### Problems
1 – In the Section 47A excerpt, rewrite the paragraph beginning "(2) On receipt of a reference" as a short bulleted list that keeps its main facts.
2 – Reproduce the portion of the Section 47A excerpt between "(2) On receipt" and "seal and signature.", inclusive, without changing any wording.

10. This position changed with the enactment of the Indian Stamp (Delhi Second Amendment) Act, 2001 and introduction of Section 47A in the Act. Section 47A of the Act reads as under:-
"47A Instruments under-valued how to be dealt with (1) If the Registering Officer, while registering any instrument transferring any property, has reason to believe that the value of the property or the consideration, as the case may be, has not been truly set forth in the instrument, he may, after registering such instrument, refer the same to the Collector for determination of the value or consideration as the case may be, and the proper duty payable thereon.
(2) On receipt of a reference under sub-section (1), the Collector shall, after giving the parties a reasonable opportunity of being heard and after holding an enquiry in such manner as may be prescribed by rules made under this Act, by order, determine the value of the property or the consideration and the duty aforesaid and the deficient amount of duty, if any, shall be payable by the person liable to pay the duty and, on the payment of such duty, the Collector shall endorse a certificate of such payment on the instrument under his seal and signature.

### Data shown
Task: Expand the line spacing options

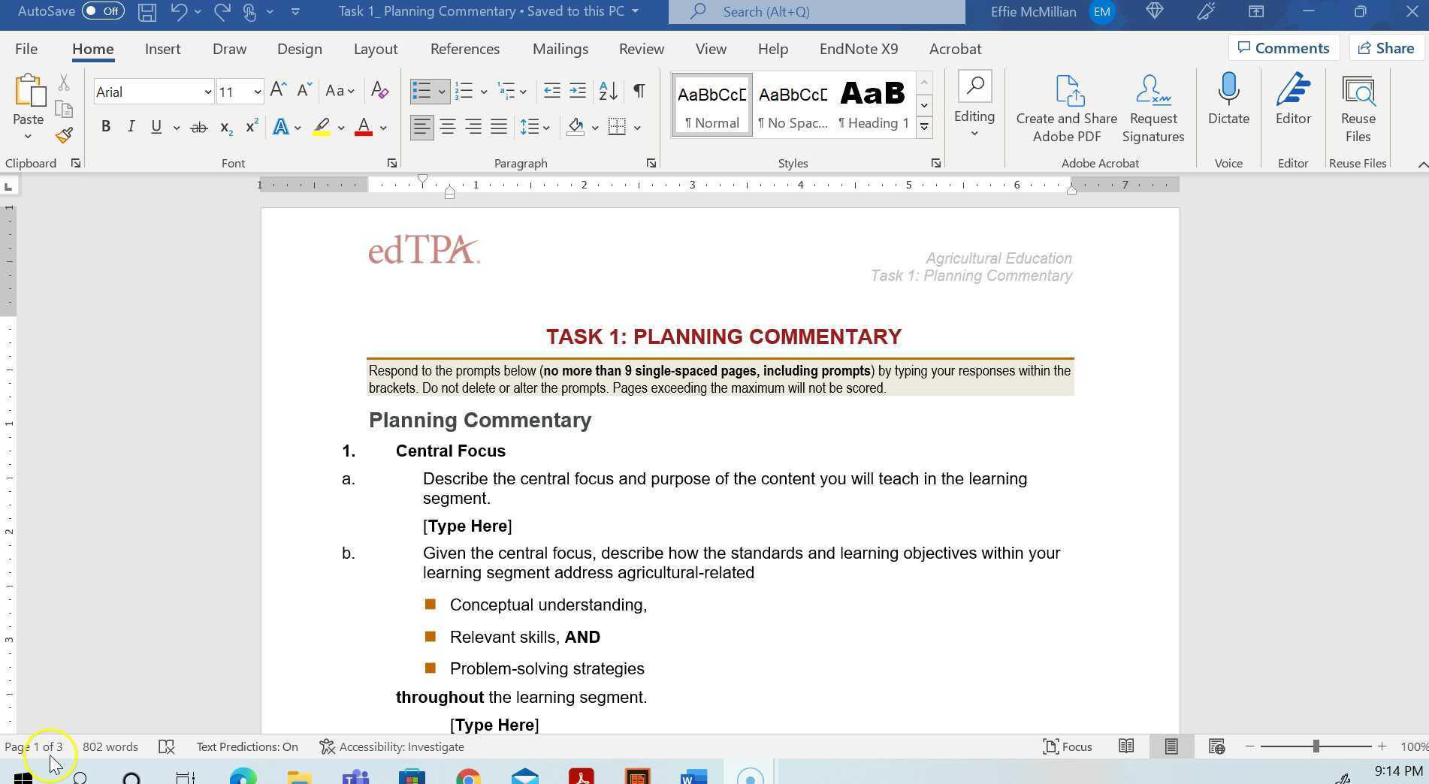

### Exercise answers
1 –
- The Collector acts on receipt of a reference under sub-section (1).
- The parties must first be given a reasonable opportunity of being heard.
- The Collector holds an enquiry in the manner prescribed by rules made under the Act.
- By order, the Collector determines the value of the property or the consideration, and the duty.
- Any deficient amount of duty is payable by the person liable to pay the duty.
- Once that duty is paid, the Collector endorses a certificate of payment on the instrument under his seal and signature.

2 –
(2) On receipt of a reference under sub-section (1), the Collector shall, after giving the parties a reasonable opportunity of being heard and after holding an enquiry in such manner as may be prescribed by rules made under this Act, by order, determine the value of the property or the consideration and the duty aforesaid and the deficient amount of duty, if any, shall be payable by the person liable to pay the duty and, on the payment of such duty, the Collector shall endorse a certificate of such payment on the instrument under his seal and signature.